• **What to work on**
Copy the rows below word for word, starting at the first line and ending with the line that contains "coord(393,513)", including both of those lines.

Rows for locating words and elements:

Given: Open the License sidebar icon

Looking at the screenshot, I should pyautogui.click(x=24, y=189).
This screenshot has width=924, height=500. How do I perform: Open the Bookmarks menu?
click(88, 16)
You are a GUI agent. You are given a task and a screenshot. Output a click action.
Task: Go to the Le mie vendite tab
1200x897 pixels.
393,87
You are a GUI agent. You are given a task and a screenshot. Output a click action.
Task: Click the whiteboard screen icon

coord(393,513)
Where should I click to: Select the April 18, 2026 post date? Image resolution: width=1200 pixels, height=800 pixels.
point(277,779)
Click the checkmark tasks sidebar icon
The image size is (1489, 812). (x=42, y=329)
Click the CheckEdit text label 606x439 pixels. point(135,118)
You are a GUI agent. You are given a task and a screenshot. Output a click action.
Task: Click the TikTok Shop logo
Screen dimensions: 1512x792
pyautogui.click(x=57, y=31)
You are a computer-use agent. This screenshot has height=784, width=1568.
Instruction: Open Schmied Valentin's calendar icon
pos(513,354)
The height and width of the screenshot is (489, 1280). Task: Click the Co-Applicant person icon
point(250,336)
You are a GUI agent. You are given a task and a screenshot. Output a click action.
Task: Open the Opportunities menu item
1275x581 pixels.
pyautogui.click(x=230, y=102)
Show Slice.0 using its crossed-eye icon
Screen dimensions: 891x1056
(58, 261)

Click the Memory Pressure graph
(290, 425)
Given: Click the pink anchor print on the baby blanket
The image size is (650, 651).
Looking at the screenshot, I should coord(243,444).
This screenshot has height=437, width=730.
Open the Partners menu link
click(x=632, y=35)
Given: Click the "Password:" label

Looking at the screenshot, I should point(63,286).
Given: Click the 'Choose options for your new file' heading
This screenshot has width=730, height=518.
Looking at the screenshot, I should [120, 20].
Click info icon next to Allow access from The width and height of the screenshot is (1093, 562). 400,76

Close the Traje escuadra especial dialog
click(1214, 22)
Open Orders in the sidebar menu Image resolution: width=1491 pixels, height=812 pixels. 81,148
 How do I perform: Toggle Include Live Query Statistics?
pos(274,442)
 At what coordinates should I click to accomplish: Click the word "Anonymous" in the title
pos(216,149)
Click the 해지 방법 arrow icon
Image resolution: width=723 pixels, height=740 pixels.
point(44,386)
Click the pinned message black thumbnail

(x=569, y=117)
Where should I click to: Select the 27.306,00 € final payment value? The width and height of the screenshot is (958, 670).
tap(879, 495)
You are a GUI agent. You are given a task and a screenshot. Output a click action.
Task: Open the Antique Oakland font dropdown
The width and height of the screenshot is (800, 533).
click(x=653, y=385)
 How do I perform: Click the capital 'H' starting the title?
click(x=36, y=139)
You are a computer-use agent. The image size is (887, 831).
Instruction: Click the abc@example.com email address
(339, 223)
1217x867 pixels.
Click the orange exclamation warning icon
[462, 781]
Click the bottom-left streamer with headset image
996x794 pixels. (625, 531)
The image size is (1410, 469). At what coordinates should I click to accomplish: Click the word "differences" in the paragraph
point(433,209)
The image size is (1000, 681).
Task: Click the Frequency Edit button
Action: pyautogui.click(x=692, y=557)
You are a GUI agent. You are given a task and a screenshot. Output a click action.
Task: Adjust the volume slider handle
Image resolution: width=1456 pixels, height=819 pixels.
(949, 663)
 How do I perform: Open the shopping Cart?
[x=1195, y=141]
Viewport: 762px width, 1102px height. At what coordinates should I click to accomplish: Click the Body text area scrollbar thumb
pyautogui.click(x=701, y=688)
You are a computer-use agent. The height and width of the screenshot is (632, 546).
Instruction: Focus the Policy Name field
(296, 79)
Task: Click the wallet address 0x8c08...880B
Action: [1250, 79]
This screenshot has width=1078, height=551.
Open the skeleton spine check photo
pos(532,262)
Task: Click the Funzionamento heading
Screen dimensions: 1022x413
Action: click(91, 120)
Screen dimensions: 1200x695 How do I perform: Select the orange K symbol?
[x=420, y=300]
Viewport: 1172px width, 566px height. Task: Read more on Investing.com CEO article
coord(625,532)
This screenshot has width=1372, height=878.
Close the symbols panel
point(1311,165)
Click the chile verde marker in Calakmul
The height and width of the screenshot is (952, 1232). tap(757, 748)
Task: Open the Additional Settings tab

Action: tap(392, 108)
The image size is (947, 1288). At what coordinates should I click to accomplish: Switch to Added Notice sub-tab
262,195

• **Response below**
Given: Open the License sidebar icon

Looking at the screenshot, I should pyautogui.click(x=24, y=189).
This screenshot has width=924, height=500. How do I perform: Open the Bookmarks menu?
click(88, 16)
You are a GUI agent. You are given a task and a screenshot. Output a click action.
Task: Go to the Le mie vendite tab
1200x897 pixels.
393,87
You are a GUI agent. You are given a task and a screenshot. Output a click action.
Task: Click the whiteboard screen icon

coord(393,513)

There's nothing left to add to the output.